Gold prices dropped Thursday after the European Central Bank offered little hope that it will provide more stimulus to help the struggling region with its debt crisis.
The bank kept its main interest rate unchanged at 1 percent but President Mario Draghi gave no indication that the bank might offer more ways to help the troubled economy.
Investors speculated that there is less of a chance the Federal Reserve will launch another round of bond purchases if the European bank isn't taking similar action. That's because the economy in the U.S. is healthier than in Europe. Some European countries have fallen back into recession.
"If the Europeans are discussing no further stimulus, you would make the assumption that it brings credence to the idea that it's very unlikely that you would then see further stimulus here in the U.S.," said Dave Meger, vice president of metals trading at Vision Financial Markets. "Obviously, the lack of further stimulus, we all know, takes away one of the support factors behind the precious metals complex."

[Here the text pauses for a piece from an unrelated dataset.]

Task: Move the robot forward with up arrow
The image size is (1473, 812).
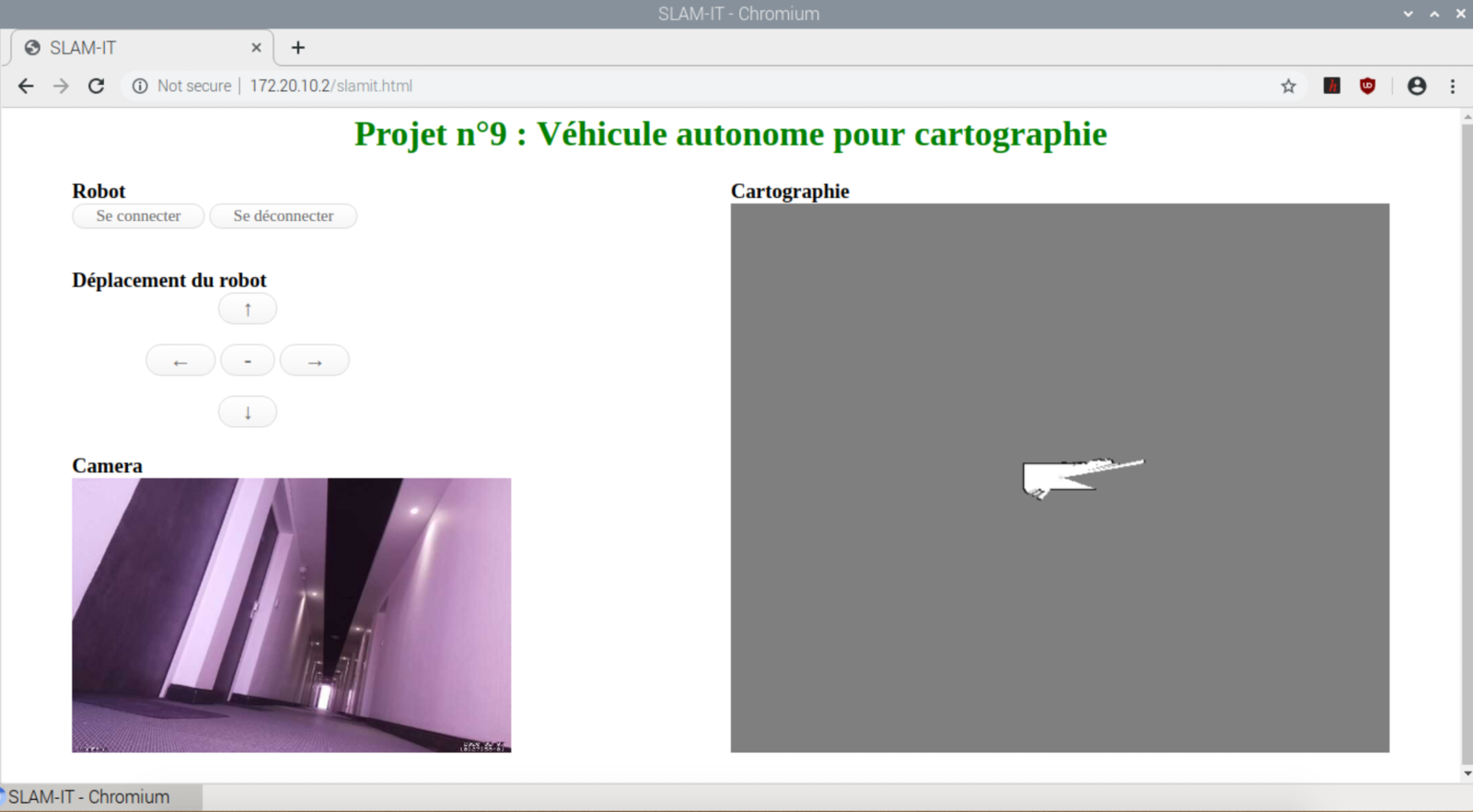Action: [x=247, y=309]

Gold and other commodities have been supported for months in part by the Fed's bond-buying programs, which are designed to stimulate economic growth. The programs kept interest rates low and pressured the dollar, which weakened against other currencies. Commodities are priced in dollars, so a weaker dollar makes them more of a bargain for traders who use other currencies.
Investors also were disappointed by lackluster April retail sales and a survey that showed slower growth among U.S. service companies. Many are hoping Friday's key government jobs report will shed some light on where the economy is headed.
Gold for June delivery fell $19.20 to finish at $1,634.80 an ounce and May silver dropped 63.3 cents to $29.959 an ounce.
May copper fell 5.2 cents to end at $3.7335 per pound, July platinum fell $31.30 to $1,533.10 per ounce and June palladium ended down $8.10 at $661.35 per ounce.
In other trading, natural gas prices surged after the Energy Department said that U.S. natural gas supplies increased 28 billion cubic feet last week, which was less than analysts had expected.
Natural gas rose 8.7 cents to finish at $2.34 1,000 cubic feet.
Benchmark oil fell $2.68 to end at $102.54 per barrel on the New York Mercantile Exchange. Heating oil declined 5.56 cents to $3.0869 per gallon and gasoline futures ended down 2.57 cents at $3.05 per gallon.
In July agricultural crop contracts, wheat rose 1 cent to $6.155 per bushel, corn increased 3 cents to $6.145 per bushel and soybeans fell 11.5 cents to $14.735 per bushel.